(October 17, 2017 at 11:28 am)Khemikal Wrote: If, before you've created some thing x, you recognize that it will have it's own inherent goodness..it's existence is dependent on you...not it's goodness. If someone else created it, it would still be good. [1]
If no one created it, it would still be good. [2]
Conversely, if, before you've created some thing x, you recognize that it would not have it;s own inherent goodness, than your creative act would not make the thing good. Option 1. [3]
You gave existence to the thing, not goodness. [4]
If goodness is created, that's the second option, not the first..not both, and not a third. [5]
It may never become a thing, but that has no bearing on whether or not it is or would be a good thing. A non-profit that feeds people is a good thing regardless of whether or not I form, fund, and operate it. It's because it is a good thing that I decide to do all of that in the first place. My intellect recognizes the good...neither it, nor my will creates it. Option 1 [6]

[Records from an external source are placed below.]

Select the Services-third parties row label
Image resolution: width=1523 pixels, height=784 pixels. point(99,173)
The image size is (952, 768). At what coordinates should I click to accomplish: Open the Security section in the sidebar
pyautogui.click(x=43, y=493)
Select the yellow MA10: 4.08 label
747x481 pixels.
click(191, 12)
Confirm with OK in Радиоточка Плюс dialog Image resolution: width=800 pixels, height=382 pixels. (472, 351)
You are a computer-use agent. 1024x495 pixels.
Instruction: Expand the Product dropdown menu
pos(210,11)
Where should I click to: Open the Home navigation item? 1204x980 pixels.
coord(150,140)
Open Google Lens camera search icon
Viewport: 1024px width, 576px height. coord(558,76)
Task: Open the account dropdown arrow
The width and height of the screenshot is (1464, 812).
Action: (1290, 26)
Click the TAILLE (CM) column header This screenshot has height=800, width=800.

You;re wheedling back and forth between the two options present, not presenting a third. I understand why, despite an affinity to affirm one over the other, you don't wish to accept the consequences - but oh well. [7] This is why it's a dilemma. It's not a dilemma at all for a person who's willing to accept those consequences of either position. If, for example, a person goes with option one, and accepts that there is some independent standard of goodness - no problem. A person who goes with option two, for their part, can accept the attendant arbitrary.
A person who believes, however, that there is no standard of goodness independent of their god, that their god is the author of morality cannot accept the first...and are often compelled to rail against the meaningful arbitrarity of the second. For reasons that hilariously swirl the drain of accepting some inherent goodness that they've already rejected. [8]
1) If someone else created it, both its existence and its goodness is dependent on that someone fulfilling the conditions for its existence. No existence => no goodness.
2) I am curious... "what", exactly, is being-good in regard to a non-existing thing?
3) Unless, of course, existing is itself inherently good. I think it is.
4) If you give existence to a thing, then you have fulfilled all of the conditions necessary for that thing to be-the-thing-it-is. Your giving-it-existence AS the thing-it-is is the very thing which gives the thing its goodness. I'm not sure how you are separating the concepts in any real way besides words.
5) If goodness is created arbitrarily, then it is the second option. If the goodness of created things participates in goodness itself (i.e. it is neither arbitrary nor subsistent) then its a third option.
6) A non-existent non-profit that feeds people is not a good thing, it is not-a-thing-at-all. Someone has to create it if its inherent goodness is ever going to-be. IF someone creates it, it will necessarily be good. Which is to say, on the condition that it is made to exist, it will unconditionally be good. If you are saying that the "form" of inherently good things are being-good somewhere somehow... where and how do you propose that is?
7) Affirming one over and against the other is the same as proposing an incomplete account as a full one. Both are partially true under different aspects, which means there MUST be a third option: participated goodness aka concurrent goodness - God creates things as having their own goodness by participation. Things are good because God creates them as participating in goodness itself (therefore, it isn't arbitrarily willed goodness, but rather goodness corresponding to goodness itself), and through participation in goodness itself, things have their own inherent goodness (therefore, it isn't radical independence of goodness, but rather, a true inherent goodness existentially dependent on it's essential source).